The asynchronous storage replication can also be used but it is possible that during a takeover the changes that were made last may be lost. In some application scenarios, this loss can be accepted, in others not. SAP suggests you use synchronous replication as it gives more performance and even the slightest chance of data loss is removed. Due to continuous replication it offers a better RPO than backup but it requires a high bandwidth and low latency connection between the primary and the secondary site. This can be mainly used for recovery from local storage corruption or recovery after a disaster.

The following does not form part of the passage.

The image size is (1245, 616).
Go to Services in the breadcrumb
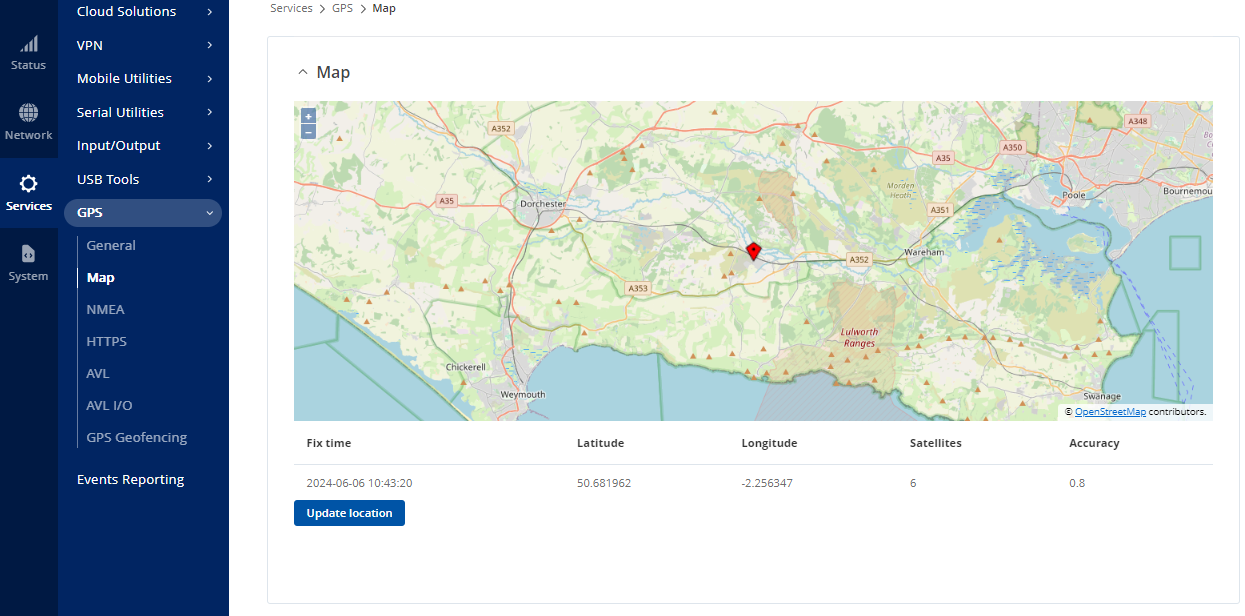coord(291,8)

Figure6 – Storage Replication
SAP HANA system replication ships all data to a secondary system located at another site. Once SAP HANA system replication is enabled, each server process on the secondary system establishes a connection with its primary counterpart and requests a snapshot of the data (Figure 7). Further all logged changes in the primary system are replicated continuously to secondary system. Each persisted. Transaction persistence to disk log in the primary system is sent to the secondary system. A transaction in the primary system is not committed before the logs are replicated.There are different options available:
- Synchronous: The primary system does not commit the transaction until the secondary system sends an acknowledgement to the primary system as soon as data is received and persisted.

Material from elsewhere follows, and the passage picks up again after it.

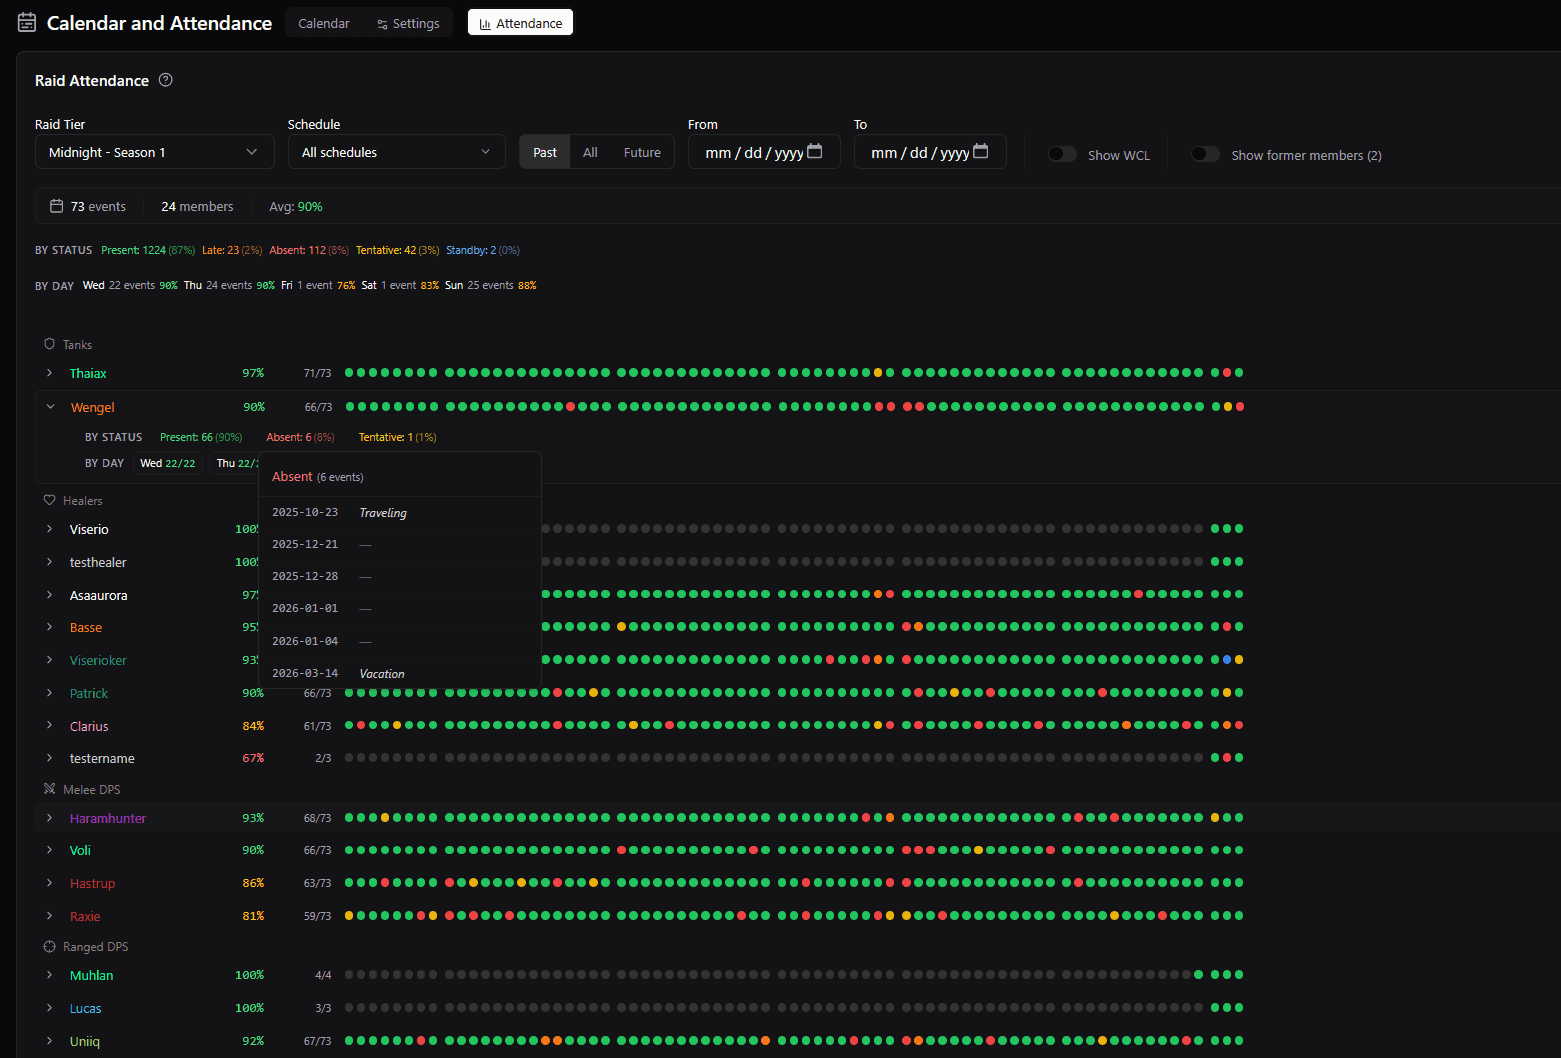The image size is (1561, 1058).
Task: Open the All schedules dropdown
Action: [396, 151]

- Synchronous in memory: The primary system does not commit the transaction until the secondary system sends an acknowledgement to the primary as soon as data is received.
- Asynchronous: As per the design of asynchronous replication, the primary does not wait until the secondary sends an acknowledgement.
- Synchronous full sync – The synchronous option is executed with a full sync option. In a full sync operation, transaction processing on the primary site is blocked. No transaction will be committed on the primary server before being committed on the secondary server when the secondary site is currently not connected, and newly created log buffers cannot be shipped to the secondary site. This behavior ensures that no transaction can be locally committed without shipping to the secondary site.
SAP HANA system replication has less RTO and is faster than storage replication. SAP suggests you use synchronous replication as there can be a data loss during asynchronous replication.
Figure7 – System replication
The main benefits of system replication are as follows
- The secondary system can be used during planned downtime of the primary system
- The secondary system can be used during a software fault in the primary system
- The secondary system can be used during a disaster
- The secondary system can be used during a crash of the primary system
The log entries in the secondary system are executed continuously, immediately after they have been received. This means that the secondary system can take over with virtually no delay, if the primary system fails. This replication solution offers a low RPO and RTO to the customers
OK, this could be considered a short synopsis of the standard documentation. But why doesn't it provide any additional information?
Why not include practical experiences or tips to use the described ideas about the whole backup & recovery topic in real life?
Also attributing the source of the diagrams would be nice and fair to the original authors.
This is not a particularly bad article, but with only a little effort you could greatly improve it. Why don't you?